To attach a Synapse Compute using Python SDK, first create an instance of azure.ai.ml.MLClient class. This provides convenient functions for interaction with Azure Machine Learning services. The following code sample uses azure.identity.DefaultAzureCredential to connect to a workspace in the resource group of a specified Azure subscription. In the following code sample, define the SynapseSparkCompute with these parameters:
name - user-defined name of the new attached Synapse Spark pool.
resource_id - resource ID of the Synapse Spark pool created earlier in the Azure Synapse Analytics workspace
An azure.ai.ml.MLClient.begin_create_or_update() function call attaches the defined Synapse Spark pool to the Azure Machine Learning workspace.
from azure.ai.ml import MLClient
from azure.ai.ml.entities import SynapseSparkCompute
from azure.identity import DefaultAzureCredential
subscription_id = "<SUBSCRIPTION_ID>"
resource_group = "<RESOURCE_GROUP>"
workspace_name = "<AML_WORKSPACE_NAME>"
ml_client = MLClient(
DefaultAzureCredential(), subscription_id, resource_group, workspace_name
)
synapse_name = "<ATTACHED_SPARK_POOL_NAME>"
synapse_resource = "/subscriptions/<SUBSCRIPTION_ID>/resourceGroups/<RESOURCE_GROUP>/providers/Microsoft.Synapse/workspaces/<SYNAPSE_WORKSPACE_NAME>/bigDataPools/<SPARK_POOL_NAME>"

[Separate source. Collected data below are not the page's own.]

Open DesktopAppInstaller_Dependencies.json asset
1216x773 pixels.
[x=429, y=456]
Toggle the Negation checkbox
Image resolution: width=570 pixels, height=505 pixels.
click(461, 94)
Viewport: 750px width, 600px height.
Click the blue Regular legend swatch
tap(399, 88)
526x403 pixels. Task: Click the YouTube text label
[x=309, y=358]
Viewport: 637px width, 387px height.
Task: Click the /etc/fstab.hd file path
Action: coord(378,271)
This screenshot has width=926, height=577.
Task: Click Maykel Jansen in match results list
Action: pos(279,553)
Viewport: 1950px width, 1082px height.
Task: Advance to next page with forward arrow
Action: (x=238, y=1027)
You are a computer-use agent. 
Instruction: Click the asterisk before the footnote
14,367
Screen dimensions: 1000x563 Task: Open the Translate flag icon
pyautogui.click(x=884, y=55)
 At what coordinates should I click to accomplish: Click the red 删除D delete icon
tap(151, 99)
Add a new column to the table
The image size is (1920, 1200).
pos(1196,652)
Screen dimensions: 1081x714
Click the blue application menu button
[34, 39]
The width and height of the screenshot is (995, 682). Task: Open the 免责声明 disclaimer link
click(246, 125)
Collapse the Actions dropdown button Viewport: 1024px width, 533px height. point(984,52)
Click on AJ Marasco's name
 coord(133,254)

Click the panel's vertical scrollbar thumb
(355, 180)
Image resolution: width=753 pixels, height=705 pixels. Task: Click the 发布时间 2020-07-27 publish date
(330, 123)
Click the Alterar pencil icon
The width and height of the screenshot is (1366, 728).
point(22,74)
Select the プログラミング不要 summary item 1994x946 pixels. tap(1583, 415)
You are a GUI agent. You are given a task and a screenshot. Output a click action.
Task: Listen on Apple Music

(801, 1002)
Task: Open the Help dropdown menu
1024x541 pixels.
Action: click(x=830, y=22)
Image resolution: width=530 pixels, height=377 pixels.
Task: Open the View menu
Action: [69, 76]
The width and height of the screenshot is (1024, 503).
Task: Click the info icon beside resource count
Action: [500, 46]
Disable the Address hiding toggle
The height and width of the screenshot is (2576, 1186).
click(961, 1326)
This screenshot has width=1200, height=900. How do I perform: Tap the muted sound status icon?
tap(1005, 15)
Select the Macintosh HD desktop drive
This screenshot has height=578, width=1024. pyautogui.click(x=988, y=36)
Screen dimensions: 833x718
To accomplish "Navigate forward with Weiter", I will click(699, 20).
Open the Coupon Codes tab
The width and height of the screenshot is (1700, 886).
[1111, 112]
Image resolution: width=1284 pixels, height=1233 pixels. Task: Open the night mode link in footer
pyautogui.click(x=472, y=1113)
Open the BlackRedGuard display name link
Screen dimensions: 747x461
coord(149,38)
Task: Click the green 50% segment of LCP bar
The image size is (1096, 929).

synapse_comp = SynapseSparkCompute(name=synapse_name, resource_id=synapse_resource)
ml_client.begin_create_or_update(synapse_comp)
To attach a Synapse Spark pool that uses system-assigned identity, pass IdentityConfiguration, with type set to SystemAssigned, as the identity parameter of the SynapseSparkCompute class. This code snippet attaches a Synapse Spark pool that uses system-assigned identity:
# import required libraries
from azure.ai.ml import MLClient
from azure.ai.ml.entities import SynapseSparkCompute, IdentityConfiguration
from azure.identity import DefaultAzureCredential
subscription_id = "<SUBSCRIPTION_ID>"
resource_group = "<RESOURCE_GROUP>"
workspace_name = "<AML_WORKSPACE_NAME>"
ml_client = MLClient(
DefaultAzureCredential(), subscription_id, resource_group, workspace_name
)
synapse_name = "<ATTACHED_SPARK_POOL_NAME>"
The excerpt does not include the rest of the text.